··· Text ···
# needs to happen



## ryan (Apr 12, 2009)

i was watching the outdoor channel last night and i see a show called destination polaris, fishers atv world talking about artic cats and can-am but were is the show for the bad boys the beasts the brutes out of the three shows i watched last night i seen 2 brutes we aught to make a tv show on brute power


----------



## walker (Apr 5, 2009)

watched that show where they where building an 850 popo


----------



## ryan (Apr 12, 2009)

yeah they were saying they had some monster outlaws


----------



## Polaris425 (Dec 16, 2004)

fishers is a biased show, he says what he's told to say. he's a sell out. he only says polaris is best b/c they pay him to say it, same with zuki & now can-am. You'll never see anything about REAL riding on his show, except where they go to nats, and then, they only cover races for the most part. I hate his show.
···
Problem set
1. Reproduce the forum thread word for word, starting with "fishers is a" and going on through "hate his show.".
2. Decide whether each statement agrees with the forum thread, answering yes or no and quoting the words that settle it: (a) ryan saw two brutes across the three shows he watched; (b) Polaris425 says the show covers real riding in depth; (c) ryan was watching the outdoor channel.
3. In the forum thread, why does Polaris425 say the host calls Polaris the best?
These records come from a separate source.
··· Record extracts ···
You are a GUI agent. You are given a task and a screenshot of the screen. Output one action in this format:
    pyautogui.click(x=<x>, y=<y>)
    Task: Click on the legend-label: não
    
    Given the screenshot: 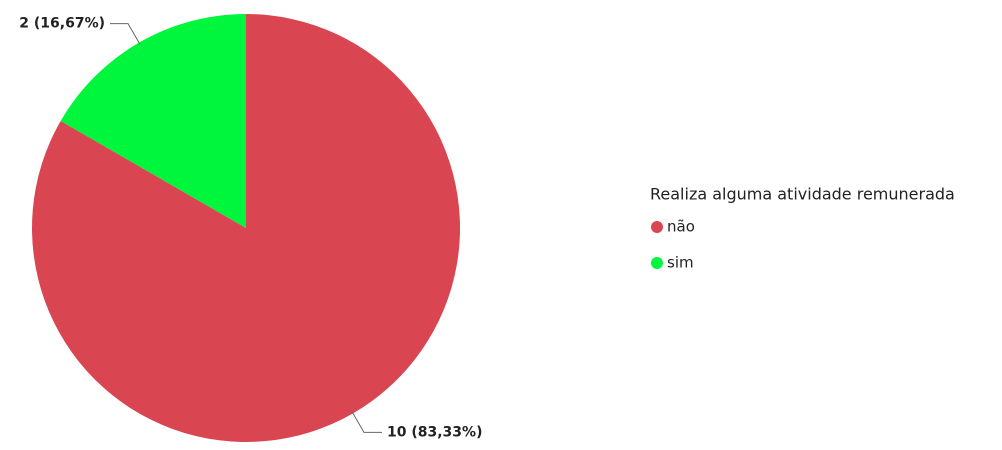 What is the action you would take?
    pyautogui.click(x=681, y=227)
    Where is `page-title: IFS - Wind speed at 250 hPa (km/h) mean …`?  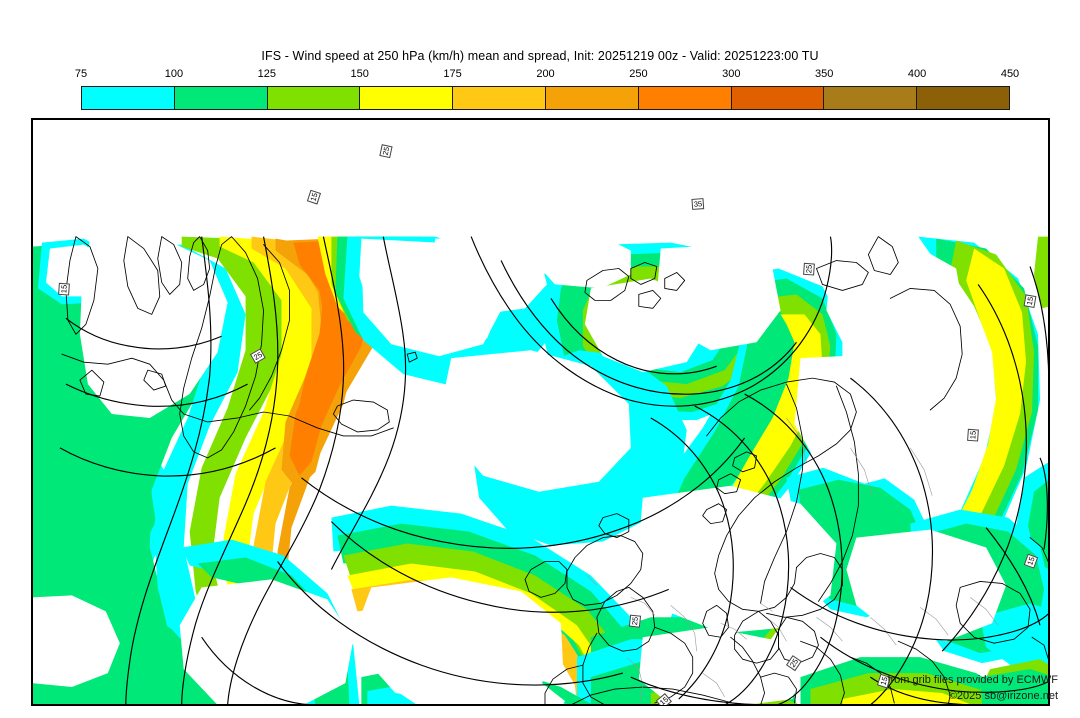
page-title: IFS - Wind speed at 250 hPa (km/h) mean … is located at coordinates (540, 56).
···
Results of the tasks
1.
fishers is a biased show, he says what he's told to say. he's a sell out. he only says polaris is best b/c they pay him to say it, same with zuki & now can-am. You'll never see anything about REAL riding on his show, except where they go to nats, and then, they only cover races for the most part. I hate his show.

2.
(a) Yes: "out of the three shows i watched last night i seen 2 brutes"
(b) No: "You'll never see anything about REAL riding on his show"
(c) Yes: "i was watching the outdoor channel last night"

3. Because Polaris pays him to say it.